Just in case anybody got the wrong impression and hoped or feared we’d turned over a new leaf, we’ll be posting a number of WitCHes in the next few days. We’ve finally had a chance to look at the 2021 NHT exams (although the exam reports have still not appeared). As usual, the exams are clunky and eccentric, and we’ll be posting a brief question-by-question overview of the exams. But, first, some highlights.
The following question is from the 2021 NHT Methods Exam 2. It seems to us more of a PoSWW than a WitCH, but we have seen the exact same issue arise in a recent SAC. So, presumably, this issue is more widely spread.
As commenters have pointed out, none of the options are correct. A function f is defined to be strictly decreasing on its domain if f(b) < f(a) whenever b > a, and this is false for all the given restricted domains. It is also standard in VCE to only apply the definition on intervals, which also kills options A, D and E. (There is no problem applying the definition on more general domains but, for the first reason given, this does not save the question.)

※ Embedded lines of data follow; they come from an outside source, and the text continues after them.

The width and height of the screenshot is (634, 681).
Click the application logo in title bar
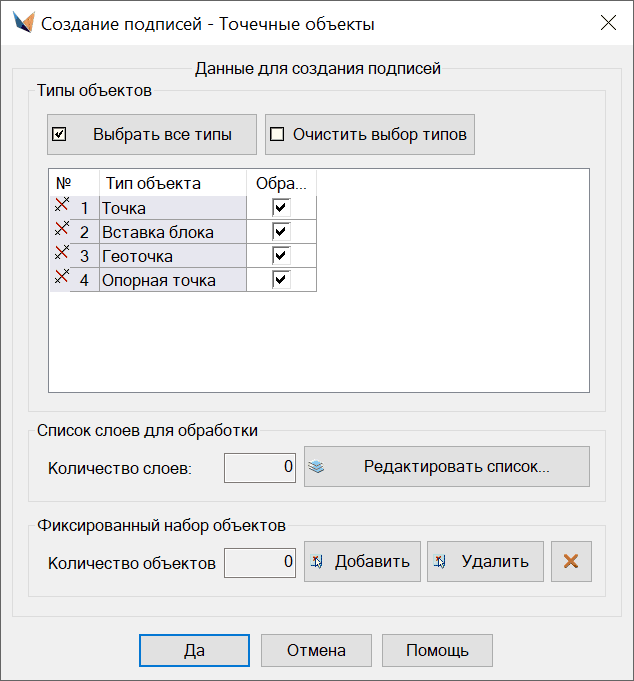tap(24, 23)
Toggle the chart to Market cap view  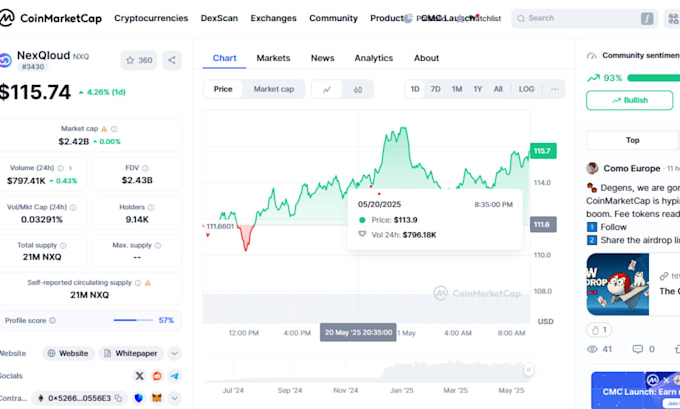273,89
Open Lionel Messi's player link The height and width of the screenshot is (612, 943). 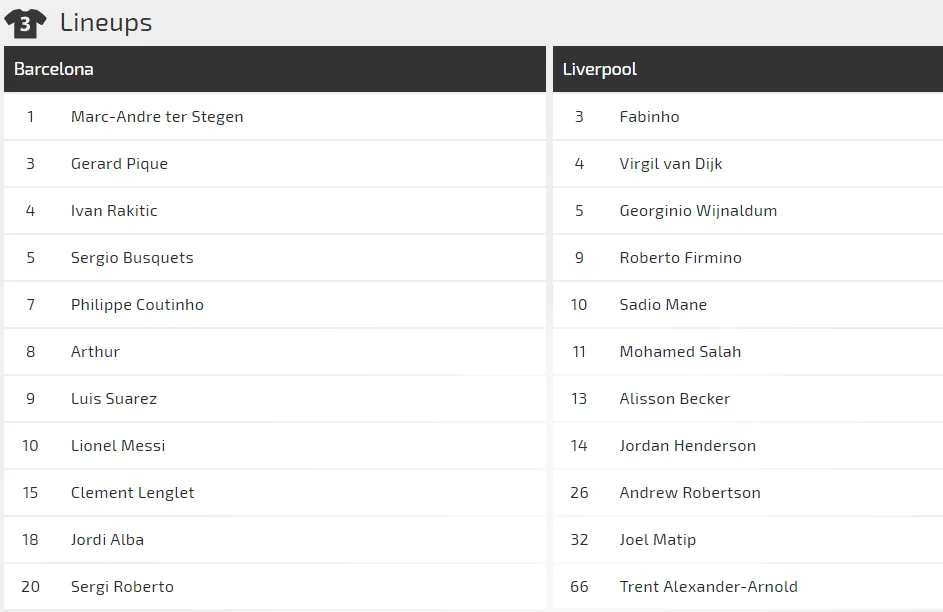click(x=118, y=445)
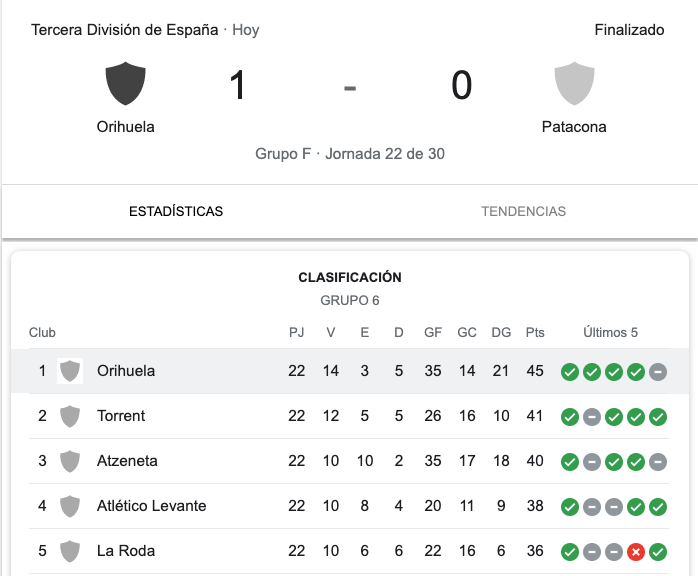Click the shield icon beside Atzeneta
Screen dimensions: 698x576
click(x=70, y=461)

There is also a “local” notion of decreasing function. So, for example, one might describe a function as decreasing at x = -4, indicated, say, by the derivative at that point. But, as illustrated by the failure of option D, the global definition does not equal the sum of the local notions.
UPDATE (22/09/21) Surprising no one, the examination report simply pretends that VCAA didn’t screw up, and gives the answer as D.